## DESCRIPTION OF THE TASK
Exactly as written, give again the line with "Click the 获取正版 Office button" and all subsequent lines through the end of the records.
══ TASK MATERIAL ══
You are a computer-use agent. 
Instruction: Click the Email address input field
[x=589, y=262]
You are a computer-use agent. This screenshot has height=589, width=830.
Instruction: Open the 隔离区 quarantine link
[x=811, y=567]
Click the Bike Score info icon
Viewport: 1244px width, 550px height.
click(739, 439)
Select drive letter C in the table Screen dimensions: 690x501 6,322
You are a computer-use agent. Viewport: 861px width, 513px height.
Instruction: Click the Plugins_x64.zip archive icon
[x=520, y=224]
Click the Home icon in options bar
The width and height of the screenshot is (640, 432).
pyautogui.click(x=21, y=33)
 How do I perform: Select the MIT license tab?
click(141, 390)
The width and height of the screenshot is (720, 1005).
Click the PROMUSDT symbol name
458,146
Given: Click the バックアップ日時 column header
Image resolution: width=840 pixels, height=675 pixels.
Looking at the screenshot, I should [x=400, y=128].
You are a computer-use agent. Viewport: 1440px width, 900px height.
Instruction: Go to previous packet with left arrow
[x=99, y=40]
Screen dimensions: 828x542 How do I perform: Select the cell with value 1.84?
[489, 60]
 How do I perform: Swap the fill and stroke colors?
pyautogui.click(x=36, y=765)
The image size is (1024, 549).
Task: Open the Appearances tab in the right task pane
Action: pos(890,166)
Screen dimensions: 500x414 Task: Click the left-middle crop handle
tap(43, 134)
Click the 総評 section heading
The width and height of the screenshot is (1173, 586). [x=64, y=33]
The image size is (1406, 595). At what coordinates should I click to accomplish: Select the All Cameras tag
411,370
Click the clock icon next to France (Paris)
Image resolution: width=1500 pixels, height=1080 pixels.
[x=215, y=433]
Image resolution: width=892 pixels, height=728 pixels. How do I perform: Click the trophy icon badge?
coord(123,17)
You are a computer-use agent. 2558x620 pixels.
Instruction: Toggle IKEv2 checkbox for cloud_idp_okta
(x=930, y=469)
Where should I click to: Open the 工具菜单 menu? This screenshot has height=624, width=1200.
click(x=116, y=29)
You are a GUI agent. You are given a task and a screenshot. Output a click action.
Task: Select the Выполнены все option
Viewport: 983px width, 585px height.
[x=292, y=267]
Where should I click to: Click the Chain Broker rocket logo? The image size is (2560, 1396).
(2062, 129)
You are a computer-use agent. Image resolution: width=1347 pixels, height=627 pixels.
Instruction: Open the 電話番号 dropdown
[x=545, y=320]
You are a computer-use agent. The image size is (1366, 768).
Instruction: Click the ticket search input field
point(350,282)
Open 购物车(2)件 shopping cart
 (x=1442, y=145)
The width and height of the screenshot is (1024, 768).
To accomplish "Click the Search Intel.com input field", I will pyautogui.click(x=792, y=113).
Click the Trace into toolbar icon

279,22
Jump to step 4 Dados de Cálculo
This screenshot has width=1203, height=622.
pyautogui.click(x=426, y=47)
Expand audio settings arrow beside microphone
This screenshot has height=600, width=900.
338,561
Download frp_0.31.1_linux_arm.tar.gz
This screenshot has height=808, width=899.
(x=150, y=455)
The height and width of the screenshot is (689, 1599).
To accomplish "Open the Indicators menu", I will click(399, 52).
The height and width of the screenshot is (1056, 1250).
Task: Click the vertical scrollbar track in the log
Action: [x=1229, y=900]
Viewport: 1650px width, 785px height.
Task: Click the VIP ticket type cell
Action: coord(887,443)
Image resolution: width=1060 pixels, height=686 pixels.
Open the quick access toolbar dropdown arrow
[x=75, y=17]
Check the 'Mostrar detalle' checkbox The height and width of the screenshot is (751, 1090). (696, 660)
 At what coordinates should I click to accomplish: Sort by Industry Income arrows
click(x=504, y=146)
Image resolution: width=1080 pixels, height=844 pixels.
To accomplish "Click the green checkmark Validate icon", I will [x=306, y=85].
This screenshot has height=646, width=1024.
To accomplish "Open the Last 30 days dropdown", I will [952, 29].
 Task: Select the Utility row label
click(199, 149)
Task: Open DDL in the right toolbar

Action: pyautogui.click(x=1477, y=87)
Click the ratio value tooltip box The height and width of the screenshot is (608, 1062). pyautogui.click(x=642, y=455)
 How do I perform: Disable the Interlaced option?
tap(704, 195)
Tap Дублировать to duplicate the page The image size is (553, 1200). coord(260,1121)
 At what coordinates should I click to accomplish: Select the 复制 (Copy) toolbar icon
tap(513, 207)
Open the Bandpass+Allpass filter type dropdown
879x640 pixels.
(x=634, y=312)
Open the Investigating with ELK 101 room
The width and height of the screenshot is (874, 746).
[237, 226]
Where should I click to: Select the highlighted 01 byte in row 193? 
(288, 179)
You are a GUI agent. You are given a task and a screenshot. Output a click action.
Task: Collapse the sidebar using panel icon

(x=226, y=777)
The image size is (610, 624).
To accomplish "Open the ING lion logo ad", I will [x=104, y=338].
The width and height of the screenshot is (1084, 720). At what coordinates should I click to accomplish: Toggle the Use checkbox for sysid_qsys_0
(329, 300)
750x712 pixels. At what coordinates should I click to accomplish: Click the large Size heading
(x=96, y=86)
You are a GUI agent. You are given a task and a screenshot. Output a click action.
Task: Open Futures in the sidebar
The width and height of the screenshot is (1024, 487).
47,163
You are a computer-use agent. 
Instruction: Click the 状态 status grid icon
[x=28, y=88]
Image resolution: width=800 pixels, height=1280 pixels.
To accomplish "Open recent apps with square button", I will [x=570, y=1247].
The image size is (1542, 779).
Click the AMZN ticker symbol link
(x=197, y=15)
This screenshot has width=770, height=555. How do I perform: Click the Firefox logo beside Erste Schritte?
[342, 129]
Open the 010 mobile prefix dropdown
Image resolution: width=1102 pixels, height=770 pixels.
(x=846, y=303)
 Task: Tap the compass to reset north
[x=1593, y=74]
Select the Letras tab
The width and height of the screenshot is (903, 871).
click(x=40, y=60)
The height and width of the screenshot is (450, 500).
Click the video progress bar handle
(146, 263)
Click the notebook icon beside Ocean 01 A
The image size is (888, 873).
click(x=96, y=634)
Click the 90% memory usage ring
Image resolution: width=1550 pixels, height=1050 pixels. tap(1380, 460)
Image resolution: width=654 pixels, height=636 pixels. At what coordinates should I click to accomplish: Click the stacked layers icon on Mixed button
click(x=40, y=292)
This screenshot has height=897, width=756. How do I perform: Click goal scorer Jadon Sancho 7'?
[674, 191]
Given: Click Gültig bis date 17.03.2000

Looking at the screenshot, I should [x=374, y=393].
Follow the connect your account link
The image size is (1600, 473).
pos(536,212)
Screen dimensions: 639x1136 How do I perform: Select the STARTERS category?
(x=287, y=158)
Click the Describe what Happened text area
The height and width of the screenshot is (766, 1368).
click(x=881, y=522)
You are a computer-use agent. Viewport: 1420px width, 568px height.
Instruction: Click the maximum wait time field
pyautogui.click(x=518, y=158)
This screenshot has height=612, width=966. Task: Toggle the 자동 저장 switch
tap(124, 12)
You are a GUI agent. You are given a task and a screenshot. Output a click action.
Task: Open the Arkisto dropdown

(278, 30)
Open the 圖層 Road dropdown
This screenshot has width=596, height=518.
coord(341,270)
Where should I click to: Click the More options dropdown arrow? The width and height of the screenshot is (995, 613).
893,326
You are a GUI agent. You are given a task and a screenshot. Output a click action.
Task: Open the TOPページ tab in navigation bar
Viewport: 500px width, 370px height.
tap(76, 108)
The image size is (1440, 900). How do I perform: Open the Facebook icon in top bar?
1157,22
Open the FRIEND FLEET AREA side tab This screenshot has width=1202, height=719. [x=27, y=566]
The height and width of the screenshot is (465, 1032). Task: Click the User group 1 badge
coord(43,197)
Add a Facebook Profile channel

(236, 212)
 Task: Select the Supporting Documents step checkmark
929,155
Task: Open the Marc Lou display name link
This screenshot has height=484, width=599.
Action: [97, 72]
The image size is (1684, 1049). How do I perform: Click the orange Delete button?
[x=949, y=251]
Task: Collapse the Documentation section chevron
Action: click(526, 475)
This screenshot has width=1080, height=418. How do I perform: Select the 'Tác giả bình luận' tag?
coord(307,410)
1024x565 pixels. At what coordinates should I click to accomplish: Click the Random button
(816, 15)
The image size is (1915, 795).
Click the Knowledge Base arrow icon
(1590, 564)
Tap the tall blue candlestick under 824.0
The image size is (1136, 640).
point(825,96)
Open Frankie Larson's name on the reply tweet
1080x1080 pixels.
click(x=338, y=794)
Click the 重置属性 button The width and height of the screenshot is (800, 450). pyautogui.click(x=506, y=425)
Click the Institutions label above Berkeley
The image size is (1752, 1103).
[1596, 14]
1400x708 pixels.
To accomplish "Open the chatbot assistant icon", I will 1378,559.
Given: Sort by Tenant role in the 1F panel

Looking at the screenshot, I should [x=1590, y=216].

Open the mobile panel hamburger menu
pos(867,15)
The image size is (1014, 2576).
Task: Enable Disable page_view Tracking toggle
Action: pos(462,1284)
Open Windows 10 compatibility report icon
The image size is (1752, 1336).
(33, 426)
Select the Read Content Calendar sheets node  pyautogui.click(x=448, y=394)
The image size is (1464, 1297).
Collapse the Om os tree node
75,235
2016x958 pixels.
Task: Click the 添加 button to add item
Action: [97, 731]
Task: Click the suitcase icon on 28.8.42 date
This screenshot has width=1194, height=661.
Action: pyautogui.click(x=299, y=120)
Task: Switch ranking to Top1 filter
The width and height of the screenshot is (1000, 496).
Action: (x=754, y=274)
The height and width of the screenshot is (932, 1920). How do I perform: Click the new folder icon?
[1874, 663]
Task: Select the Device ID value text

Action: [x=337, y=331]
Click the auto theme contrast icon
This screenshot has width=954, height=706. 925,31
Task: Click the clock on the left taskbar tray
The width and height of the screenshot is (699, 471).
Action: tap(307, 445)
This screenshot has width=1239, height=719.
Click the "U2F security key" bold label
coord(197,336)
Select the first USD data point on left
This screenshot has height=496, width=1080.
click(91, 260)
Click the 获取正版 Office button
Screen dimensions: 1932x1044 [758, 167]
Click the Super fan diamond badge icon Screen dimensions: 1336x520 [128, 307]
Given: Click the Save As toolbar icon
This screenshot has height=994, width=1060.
═══
## ANSWER AREA
Click the 获取正版 Office button
Screen dimensions: 1932x1044 [758, 167]
Click the Super fan diamond badge icon Screen dimensions: 1336x520 [128, 307]
Given: Click the Save As toolbar icon
This screenshot has height=994, width=1060.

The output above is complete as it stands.